REQUIRED WORK: Reproduce every one of the rows below verbatim, preserving each character, space and line break.

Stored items
* * *

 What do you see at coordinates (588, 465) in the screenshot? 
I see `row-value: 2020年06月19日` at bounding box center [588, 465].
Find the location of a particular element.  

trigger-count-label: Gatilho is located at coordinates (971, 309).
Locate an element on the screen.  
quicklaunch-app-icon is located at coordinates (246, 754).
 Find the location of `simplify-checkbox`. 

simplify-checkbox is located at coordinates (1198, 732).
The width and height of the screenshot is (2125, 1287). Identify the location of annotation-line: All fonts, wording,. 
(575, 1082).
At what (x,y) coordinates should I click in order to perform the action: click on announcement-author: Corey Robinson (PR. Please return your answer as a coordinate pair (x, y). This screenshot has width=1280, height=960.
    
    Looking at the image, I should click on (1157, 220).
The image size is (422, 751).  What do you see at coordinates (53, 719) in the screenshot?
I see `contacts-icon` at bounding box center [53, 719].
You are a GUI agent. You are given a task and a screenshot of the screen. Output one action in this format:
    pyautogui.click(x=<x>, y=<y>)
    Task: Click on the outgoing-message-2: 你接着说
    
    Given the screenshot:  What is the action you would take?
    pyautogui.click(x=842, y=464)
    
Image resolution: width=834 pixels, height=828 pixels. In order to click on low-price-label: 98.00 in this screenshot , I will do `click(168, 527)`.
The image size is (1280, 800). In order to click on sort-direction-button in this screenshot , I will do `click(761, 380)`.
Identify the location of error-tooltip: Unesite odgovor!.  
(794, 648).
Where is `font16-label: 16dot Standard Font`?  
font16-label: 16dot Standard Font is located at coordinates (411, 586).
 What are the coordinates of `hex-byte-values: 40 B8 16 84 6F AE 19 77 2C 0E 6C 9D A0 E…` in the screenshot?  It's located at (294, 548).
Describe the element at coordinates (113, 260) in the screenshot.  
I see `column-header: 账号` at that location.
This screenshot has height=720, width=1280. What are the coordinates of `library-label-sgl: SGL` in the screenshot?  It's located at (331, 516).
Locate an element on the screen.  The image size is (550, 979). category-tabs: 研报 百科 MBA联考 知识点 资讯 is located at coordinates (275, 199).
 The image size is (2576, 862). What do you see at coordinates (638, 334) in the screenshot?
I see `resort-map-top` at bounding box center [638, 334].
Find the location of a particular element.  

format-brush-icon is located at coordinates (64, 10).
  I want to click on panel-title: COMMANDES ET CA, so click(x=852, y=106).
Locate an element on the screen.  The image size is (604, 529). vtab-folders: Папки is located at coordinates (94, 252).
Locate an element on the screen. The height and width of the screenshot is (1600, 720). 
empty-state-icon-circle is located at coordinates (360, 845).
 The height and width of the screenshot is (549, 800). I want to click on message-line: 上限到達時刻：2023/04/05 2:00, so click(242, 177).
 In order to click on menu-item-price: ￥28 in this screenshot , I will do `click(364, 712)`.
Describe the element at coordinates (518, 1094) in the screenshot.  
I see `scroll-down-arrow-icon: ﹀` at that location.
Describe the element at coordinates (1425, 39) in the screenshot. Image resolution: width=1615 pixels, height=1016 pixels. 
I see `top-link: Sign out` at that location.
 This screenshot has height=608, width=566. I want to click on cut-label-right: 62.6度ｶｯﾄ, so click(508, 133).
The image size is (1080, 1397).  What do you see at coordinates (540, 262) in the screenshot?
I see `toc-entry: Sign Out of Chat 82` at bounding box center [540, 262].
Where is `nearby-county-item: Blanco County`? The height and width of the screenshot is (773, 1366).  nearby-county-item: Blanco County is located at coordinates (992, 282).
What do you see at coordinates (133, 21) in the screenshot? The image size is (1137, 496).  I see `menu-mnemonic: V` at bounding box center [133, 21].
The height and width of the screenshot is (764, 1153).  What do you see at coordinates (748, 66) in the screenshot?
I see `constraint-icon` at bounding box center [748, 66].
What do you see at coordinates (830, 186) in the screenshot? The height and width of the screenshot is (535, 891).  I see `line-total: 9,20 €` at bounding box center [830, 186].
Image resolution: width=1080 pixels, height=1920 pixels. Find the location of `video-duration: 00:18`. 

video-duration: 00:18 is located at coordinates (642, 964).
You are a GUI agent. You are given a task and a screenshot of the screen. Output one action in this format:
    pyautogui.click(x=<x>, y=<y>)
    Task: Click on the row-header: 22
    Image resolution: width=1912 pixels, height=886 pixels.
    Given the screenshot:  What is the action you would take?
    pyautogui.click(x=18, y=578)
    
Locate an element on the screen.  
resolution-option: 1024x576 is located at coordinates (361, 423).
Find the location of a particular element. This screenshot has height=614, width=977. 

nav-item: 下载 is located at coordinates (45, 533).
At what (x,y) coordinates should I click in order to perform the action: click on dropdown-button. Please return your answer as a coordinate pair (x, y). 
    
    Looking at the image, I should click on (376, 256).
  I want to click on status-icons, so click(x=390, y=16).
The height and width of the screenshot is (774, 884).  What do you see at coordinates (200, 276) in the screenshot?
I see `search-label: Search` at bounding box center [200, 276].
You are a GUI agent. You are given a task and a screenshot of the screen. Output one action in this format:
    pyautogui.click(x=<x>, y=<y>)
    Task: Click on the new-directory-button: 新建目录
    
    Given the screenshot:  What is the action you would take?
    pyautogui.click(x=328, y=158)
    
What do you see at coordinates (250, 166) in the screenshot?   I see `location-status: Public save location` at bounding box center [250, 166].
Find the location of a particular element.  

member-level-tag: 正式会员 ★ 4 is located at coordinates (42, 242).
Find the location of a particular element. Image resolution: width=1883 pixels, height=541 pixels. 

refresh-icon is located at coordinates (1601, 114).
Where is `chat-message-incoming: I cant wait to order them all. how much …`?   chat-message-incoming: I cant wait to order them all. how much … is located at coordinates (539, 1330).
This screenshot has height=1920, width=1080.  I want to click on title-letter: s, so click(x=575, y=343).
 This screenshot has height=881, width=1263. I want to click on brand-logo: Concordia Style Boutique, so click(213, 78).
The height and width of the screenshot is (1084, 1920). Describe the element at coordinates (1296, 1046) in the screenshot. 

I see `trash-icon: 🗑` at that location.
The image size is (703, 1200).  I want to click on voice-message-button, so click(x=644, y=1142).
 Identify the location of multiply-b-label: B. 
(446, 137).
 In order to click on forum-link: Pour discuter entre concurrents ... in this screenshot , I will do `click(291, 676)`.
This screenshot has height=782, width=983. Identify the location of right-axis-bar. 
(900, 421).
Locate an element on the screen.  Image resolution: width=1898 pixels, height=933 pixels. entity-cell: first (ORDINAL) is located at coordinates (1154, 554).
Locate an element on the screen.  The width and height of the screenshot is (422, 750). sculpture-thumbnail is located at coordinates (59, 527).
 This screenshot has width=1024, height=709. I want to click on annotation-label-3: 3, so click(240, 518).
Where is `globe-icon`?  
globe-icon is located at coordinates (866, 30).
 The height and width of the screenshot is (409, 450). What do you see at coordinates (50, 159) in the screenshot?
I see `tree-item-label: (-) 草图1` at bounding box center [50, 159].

* * *

ANSWER:
 What do you see at coordinates (588, 465) in the screenshot? 
I see `row-value: 2020年06月19日` at bounding box center [588, 465].
Find the location of a particular element.  

trigger-count-label: Gatilho is located at coordinates (971, 309).
Locate an element on the screen.  
quicklaunch-app-icon is located at coordinates (246, 754).
 Find the location of `simplify-checkbox`. 

simplify-checkbox is located at coordinates (1198, 732).
The width and height of the screenshot is (2125, 1287). Identify the location of annotation-line: All fonts, wording,. 
(575, 1082).
At what (x,y) coordinates should I click in order to perform the action: click on announcement-author: Corey Robinson (PR. Please return your answer as a coordinate pair (x, y). This screenshot has width=1280, height=960.
    
    Looking at the image, I should click on (1157, 220).
The image size is (422, 751).  What do you see at coordinates (53, 719) in the screenshot?
I see `contacts-icon` at bounding box center [53, 719].
You are a GUI agent. You are given a task and a screenshot of the screen. Output one action in this format:
    pyautogui.click(x=<x>, y=<y>)
    Task: Click on the outgoing-message-2: 你接着说
    
    Given the screenshot:  What is the action you would take?
    pyautogui.click(x=842, y=464)
    
Image resolution: width=834 pixels, height=828 pixels. In order to click on low-price-label: 98.00 in this screenshot , I will do `click(168, 527)`.
The image size is (1280, 800). In order to click on sort-direction-button in this screenshot , I will do `click(761, 380)`.
Identify the location of error-tooltip: Unesite odgovor!.  
(794, 648).
Where is `font16-label: 16dot Standard Font`?  
font16-label: 16dot Standard Font is located at coordinates (411, 586).
 What are the coordinates of `hex-byte-values: 40 B8 16 84 6F AE 19 77 2C 0E 6C 9D A0 E…` in the screenshot?  It's located at (294, 548).
Describe the element at coordinates (113, 260) in the screenshot.  
I see `column-header: 账号` at that location.
This screenshot has height=720, width=1280. What are the coordinates of `library-label-sgl: SGL` in the screenshot?  It's located at (331, 516).
Locate an element on the screen.  The image size is (550, 979). category-tabs: 研报 百科 MBA联考 知识点 资讯 is located at coordinates (275, 199).
 The image size is (2576, 862). What do you see at coordinates (638, 334) in the screenshot?
I see `resort-map-top` at bounding box center [638, 334].
Find the location of a particular element.  

format-brush-icon is located at coordinates (64, 10).
  I want to click on panel-title: COMMANDES ET CA, so click(x=852, y=106).
Locate an element on the screen.  The image size is (604, 529). vtab-folders: Папки is located at coordinates (94, 252).
Locate an element on the screen. The height and width of the screenshot is (1600, 720). 
empty-state-icon-circle is located at coordinates (360, 845).
 The height and width of the screenshot is (549, 800). I want to click on message-line: 上限到達時刻：2023/04/05 2:00, so click(242, 177).
 In order to click on menu-item-price: ￥28 in this screenshot , I will do `click(364, 712)`.
Describe the element at coordinates (518, 1094) in the screenshot.  
I see `scroll-down-arrow-icon: ﹀` at that location.
Describe the element at coordinates (1425, 39) in the screenshot. Image resolution: width=1615 pixels, height=1016 pixels. 
I see `top-link: Sign out` at that location.
 This screenshot has height=608, width=566. I want to click on cut-label-right: 62.6度ｶｯﾄ, so click(508, 133).
The image size is (1080, 1397).  What do you see at coordinates (540, 262) in the screenshot?
I see `toc-entry: Sign Out of Chat 82` at bounding box center [540, 262].
Where is `nearby-county-item: Blanco County`? The height and width of the screenshot is (773, 1366).  nearby-county-item: Blanco County is located at coordinates (992, 282).
What do you see at coordinates (133, 21) in the screenshot? The image size is (1137, 496).  I see `menu-mnemonic: V` at bounding box center [133, 21].
The height and width of the screenshot is (764, 1153).  What do you see at coordinates (748, 66) in the screenshot?
I see `constraint-icon` at bounding box center [748, 66].
What do you see at coordinates (830, 186) in the screenshot? The height and width of the screenshot is (535, 891).  I see `line-total: 9,20 €` at bounding box center [830, 186].
Image resolution: width=1080 pixels, height=1920 pixels. Find the location of `video-duration: 00:18`. 

video-duration: 00:18 is located at coordinates (642, 964).
You are a GUI agent. You are given a task and a screenshot of the screen. Output one action in this format:
    pyautogui.click(x=<x>, y=<y>)
    Task: Click on the row-header: 22
    Image resolution: width=1912 pixels, height=886 pixels.
    Given the screenshot:  What is the action you would take?
    pyautogui.click(x=18, y=578)
    
Locate an element on the screen.  
resolution-option: 1024x576 is located at coordinates (361, 423).
Find the location of a particular element. This screenshot has height=614, width=977. 

nav-item: 下载 is located at coordinates (45, 533).
At what (x,y) coordinates should I click in order to perform the action: click on dropdown-button. Please return your answer as a coordinate pair (x, y). 
    
    Looking at the image, I should click on (376, 256).
  I want to click on status-icons, so click(x=390, y=16).
The height and width of the screenshot is (774, 884).  What do you see at coordinates (200, 276) in the screenshot?
I see `search-label: Search` at bounding box center [200, 276].
You are a GUI agent. You are given a task and a screenshot of the screen. Output one action in this format:
    pyautogui.click(x=<x>, y=<y>)
    Task: Click on the new-directory-button: 新建目录
    
    Given the screenshot:  What is the action you would take?
    pyautogui.click(x=328, y=158)
    
What do you see at coordinates (250, 166) in the screenshot?   I see `location-status: Public save location` at bounding box center [250, 166].
Find the location of a particular element.  

member-level-tag: 正式会员 ★ 4 is located at coordinates (42, 242).
Find the location of a particular element. Image resolution: width=1883 pixels, height=541 pixels. 

refresh-icon is located at coordinates (1601, 114).
Where is `chat-message-incoming: I cant wait to order them all. how much …`?   chat-message-incoming: I cant wait to order them all. how much … is located at coordinates (539, 1330).
This screenshot has height=1920, width=1080.  I want to click on title-letter: s, so click(x=575, y=343).
 This screenshot has height=881, width=1263. I want to click on brand-logo: Concordia Style Boutique, so click(213, 78).
The height and width of the screenshot is (1084, 1920). Describe the element at coordinates (1296, 1046) in the screenshot. 

I see `trash-icon: 🗑` at that location.
The image size is (703, 1200).  I want to click on voice-message-button, so click(x=644, y=1142).
 Identify the location of multiply-b-label: B. 
(446, 137).
 In order to click on forum-link: Pour discuter entre concurrents ... in this screenshot , I will do `click(291, 676)`.
This screenshot has height=782, width=983. Identify the location of right-axis-bar. 
(900, 421).
Locate an element on the screen.  Image resolution: width=1898 pixels, height=933 pixels. entity-cell: first (ORDINAL) is located at coordinates (1154, 554).
Locate an element on the screen.  The width and height of the screenshot is (422, 750). sculpture-thumbnail is located at coordinates (59, 527).
 This screenshot has width=1024, height=709. I want to click on annotation-label-3: 3, so click(240, 518).
Where is `globe-icon`?  
globe-icon is located at coordinates (866, 30).
 The height and width of the screenshot is (409, 450). What do you see at coordinates (50, 159) in the screenshot?
I see `tree-item-label: (-) 草图1` at bounding box center [50, 159].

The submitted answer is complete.